写真を拡大 1:25,000地形図「豊田北部」平成3年修正に書き込み

三河広瀬駅から峠の廃トンネルへ

 両枝橋を渡って対岸の道路をしばらくたどると、間もなく線路が左側に近づいてきて三河広瀬駅に着く。矢作川を俯瞰する駅で、川に面した方が桜並木になっている。現役の頃についに乗る機会はなかったが、きっと春には車内からも花見が楽しめたに違いない。かつては列車交換が可能だったようで、狭いホームの山側にも線路の跡があった。だいぶ昔に撤去されたらしいが、貨物ホームの遺構もあり、レールが敷かれていたあたりには芝が植えられ、ミニゴルフができるよう整備されている。

写真を拡大 三河広瀬駅跡。矢作川に面しており、そちら側は桜並木となっている。

 一歩下がったところには木造駅舎も保存されていた。入口の引き戸は新調され、室内には「でんしゃみち整備計画について」と題する計画図も掲示されている。来訪者にも地元の人にも楽しめる施設として、足助までの未成区間も含めた遊歩道を作る計画になっている。未成区間には「野口まぼろしの駅」「追分岩神駅」「香嵐渓駅」の3か所が表示され、イラストには遊歩道を散策する人たち、廃トンネル内での室内楽コンサートの絵もあった。駅前には広瀬屋という旅館が今も健在である。

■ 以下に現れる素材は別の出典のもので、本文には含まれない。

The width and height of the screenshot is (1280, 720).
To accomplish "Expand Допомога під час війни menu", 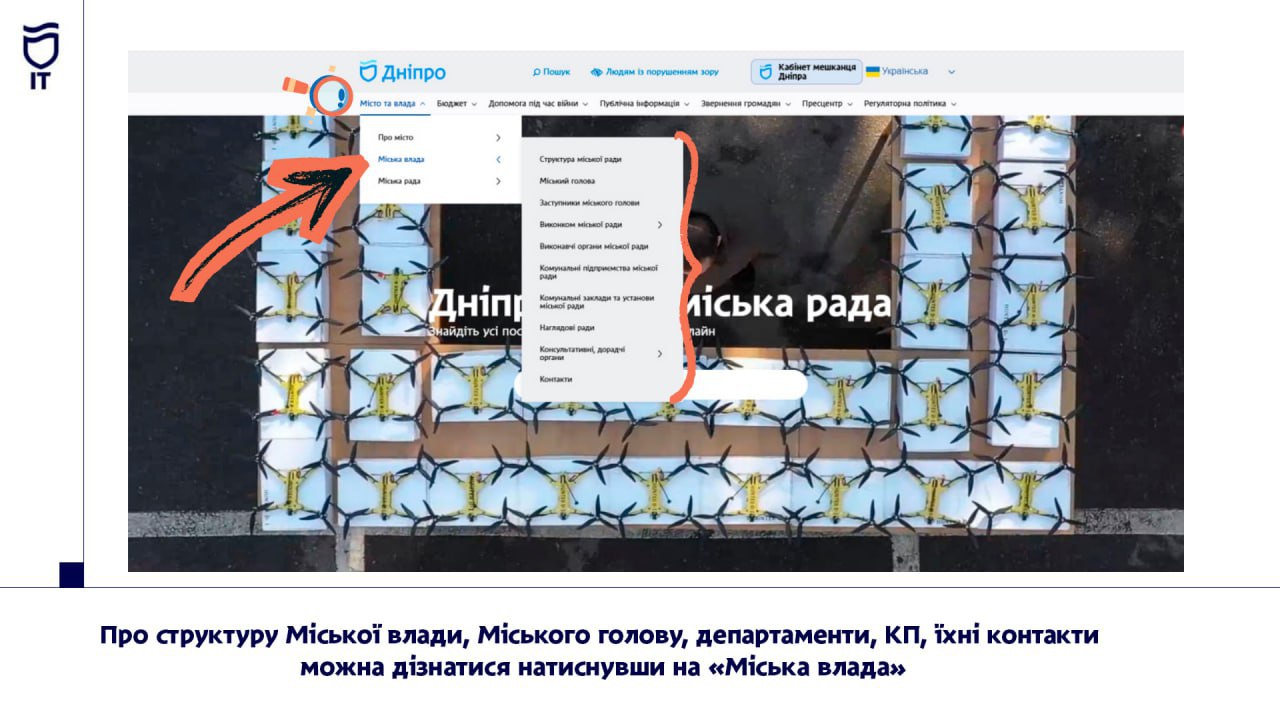I will (538, 103).
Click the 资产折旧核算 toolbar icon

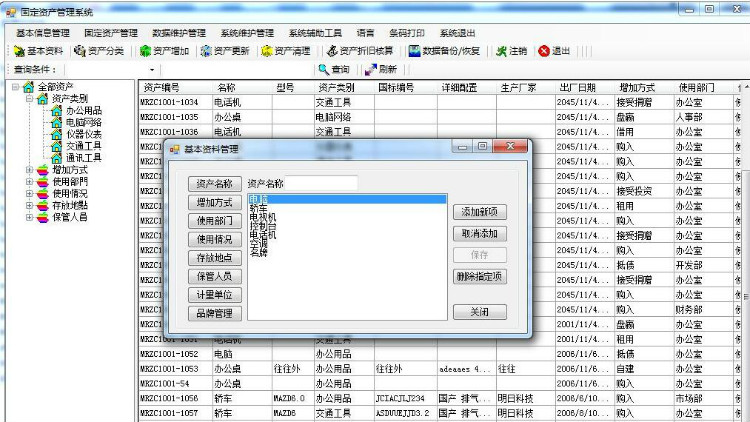(x=360, y=51)
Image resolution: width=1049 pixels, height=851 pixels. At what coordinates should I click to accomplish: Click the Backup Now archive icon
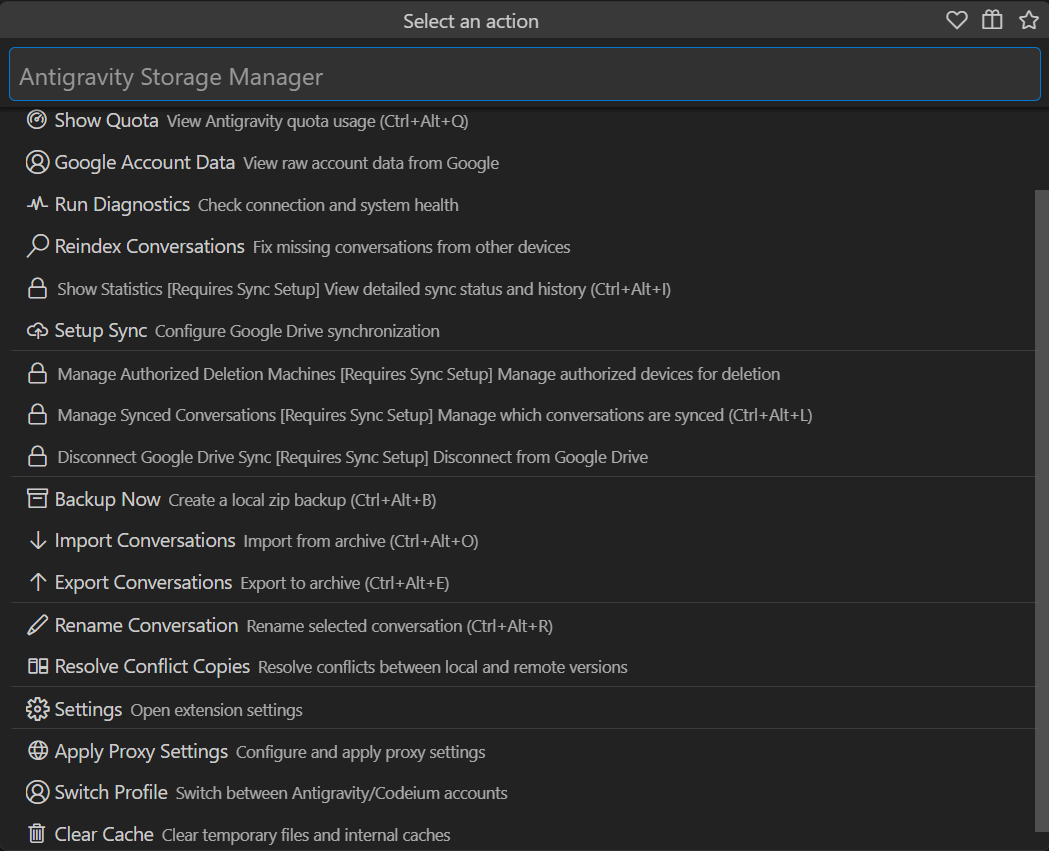click(37, 497)
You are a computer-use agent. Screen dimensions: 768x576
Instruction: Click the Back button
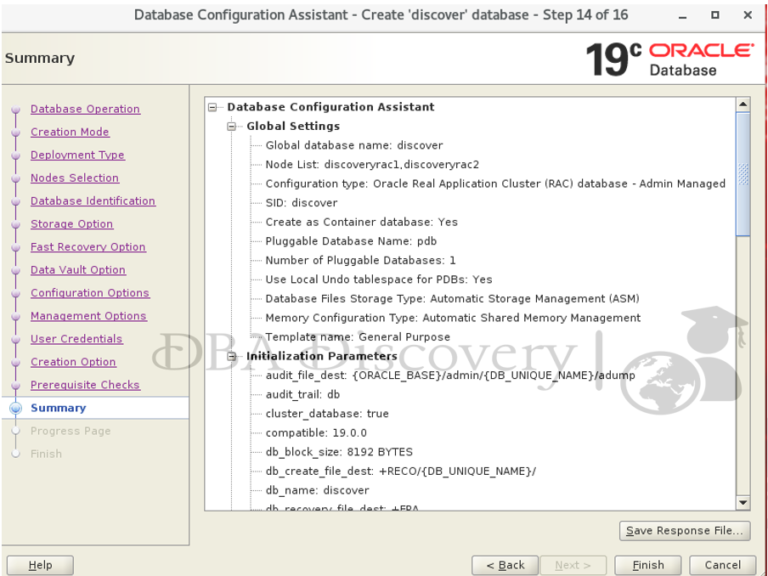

写真を拡大 三河広瀬の駅舎はきれいに補修されている。登録有形文化財。

 駅の先の森の中まで線路をたどったが、そこまで来たところで残念ながら時間切れである。名古屋の講座に駆けつけるためであるが、広瀬からバスで約40分の名鉄豊田線浄水駅へ向かい、市営地下鉄鶴舞線直通の電車で都心へ急ぐ。講座が終了するとトンボ返りで再び浄水駅、そこから今度はタクシーで広瀬へ急いだ。日が暮れる前に終点へ向かうためには少々高いがやむを得ない。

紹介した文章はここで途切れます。